OpenRefine / openrefine.org

Source website for openrefine.org
https://openrefine.org
Other
133 stars 119 forks source link

Add sitemap so search engine results can showcase community and extensions, etc. just a bit better #276

Open thadguidry opened 9 months ago

thadguidry commented 9 months ago

When folks search "openrefine", many of the search engine results only show the following 4 areas:

DownloadDownload OpenRefine. OpenRefine is free software ...
User ManualThis manual is designed to comprehensively walk through ...
Running OpenRefineWith openrefine.exe​. You can run OpenRefine by double-clicking ...
Installing OpenRefineInstall or upgrade OpenRefine​ · The quick version: Install ...

And we'd ideally have a sitemap, so that way we can also easily showcase much more important (in my mind) /community (with the Discourse forum) or maybe only the forum? as well as /whats_new and /extensions. Maybe other things from the footer or top nav?

Here's the plugin: https://docusaurus.io/docs/api/plugins/@docusaurus/plugin-sitemap

tfmorris commented 9 months ago

Are you seeing pages which aren't being indexed? Sitemaps help with discoverability, but don't influence prioritization of results. Search engine priorities are driven by searchers, not publishers (and advertisers, of course, but that's a whole 'nother kettle of fish).

thadguidry commented 9 months ago

@tfmorris That is false information as of about circa ~ 2009, which you probably are not aware of, but that's fine. Here's some more information:

Include the URLs in your sitemap that you want to see in Google's search results. Google generally shows the canonical URLs in its search results, which you can influence with sitemaps. If you have different URLs for mobile and desktop versions of a page, we recommend pointing to only one version in a sitemap. However, if you want to point to both URLs, annotate your URLs to indicate the desktop and mobile versions.
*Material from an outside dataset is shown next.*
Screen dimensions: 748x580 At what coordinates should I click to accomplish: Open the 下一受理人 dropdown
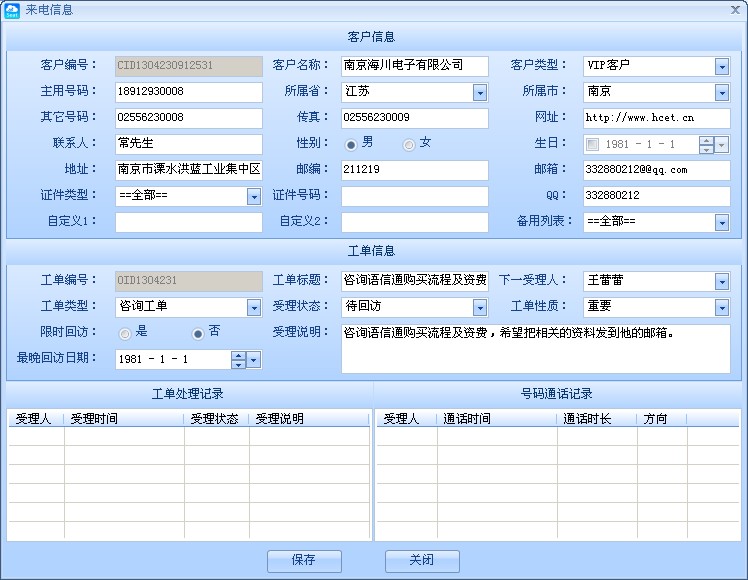(x=722, y=282)
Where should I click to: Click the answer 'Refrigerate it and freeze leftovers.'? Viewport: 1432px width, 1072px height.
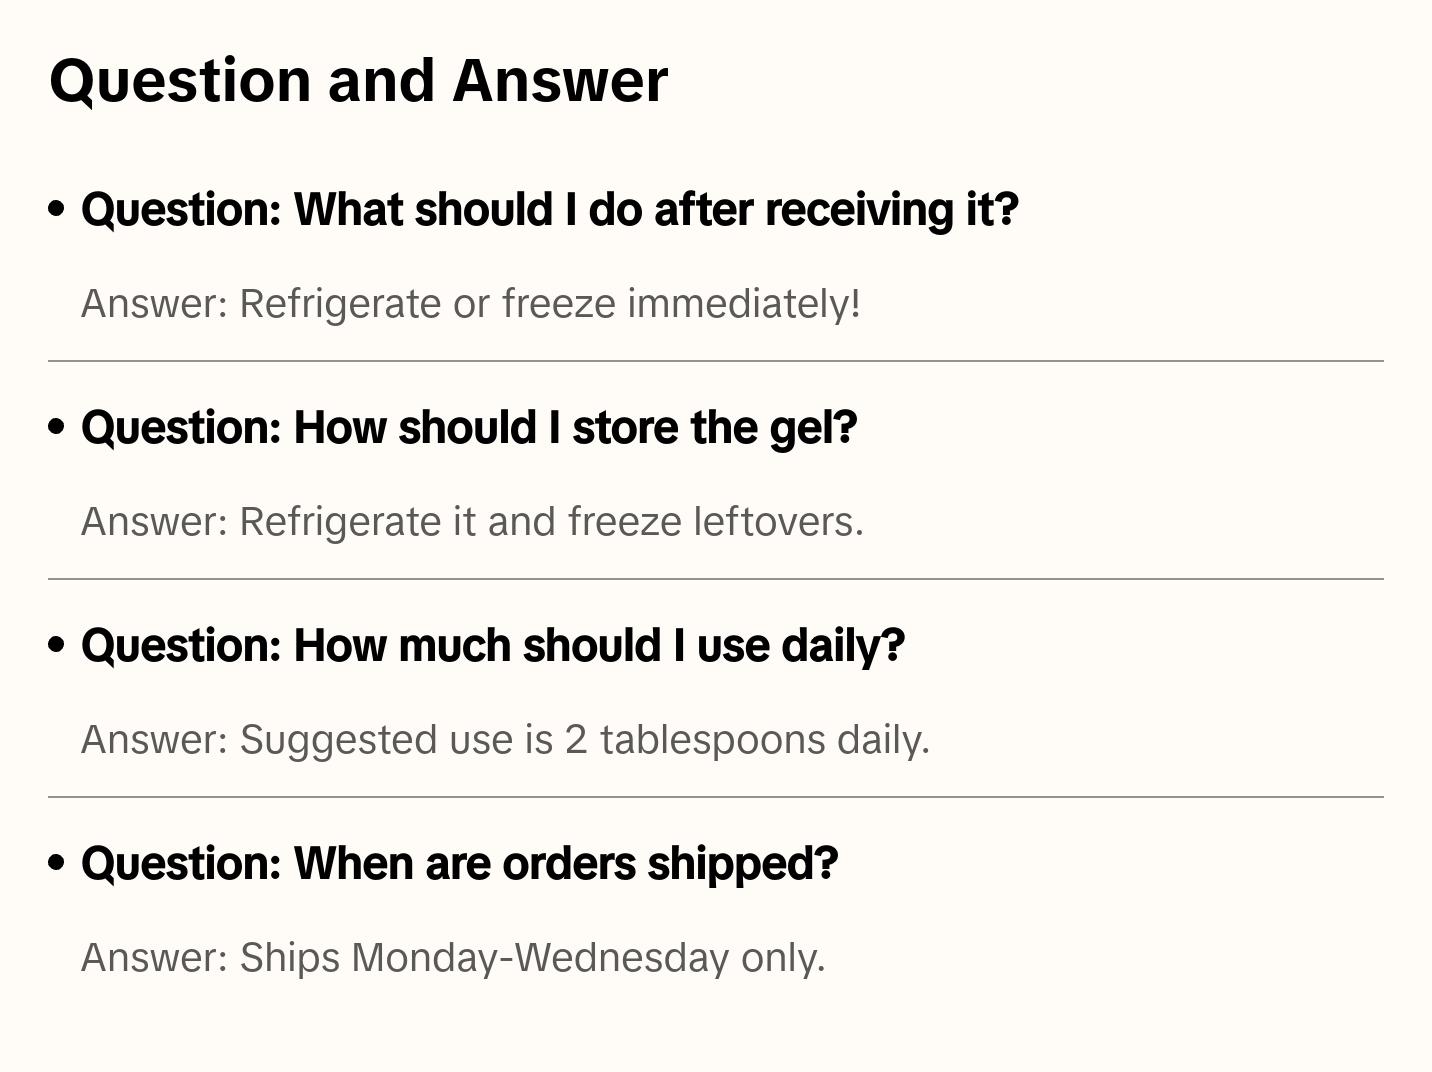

It is true, however, that for instance XML sitemaps, Google and others ignore certain things:

  • Google ignores <priority> and <changefreq> values.
  • Google uses the <lastmod> value if it's consistently and verifiably (for example by comparing to the last modification of the page) accurate.
thadguidry commented 9 months ago

I think I see what is going on. Here's what I'm seeing:

Not seeing Forum (instead I see Community being ranked higher). But I think that's because of it's subdomain perhaps? Still it's something I would more appreciate that if someone typed "openrefine help" that the Forum would have higher rank across many search engines, Google, Bing, Yandex, DuckDuckGo, etc. but I'm just not seeing that. Perhaps we need to improve the metadata on the Forum?

Not seeing Extensions unless I explicitly ask for them "openrefine extensions", but overall, I think instead the improvement we'd likely want to see for users would be directly on our Downloads page, with a section that says Extensions, and then links to the Extension page? That seems like a better way to advertise that there are extensions for OpenRefine, because I doubt folks would think about typing "openrefine extensions" as a new user, and much more likely to spot that we have extensions when the user is on the Download page, as long as Extensions are prominently displayed there?

tfmorris commented 9 months ago

@tfmorris That is false information as of about circa ~ 2009, which you probably are not aware of, but that's fine.

Srsly?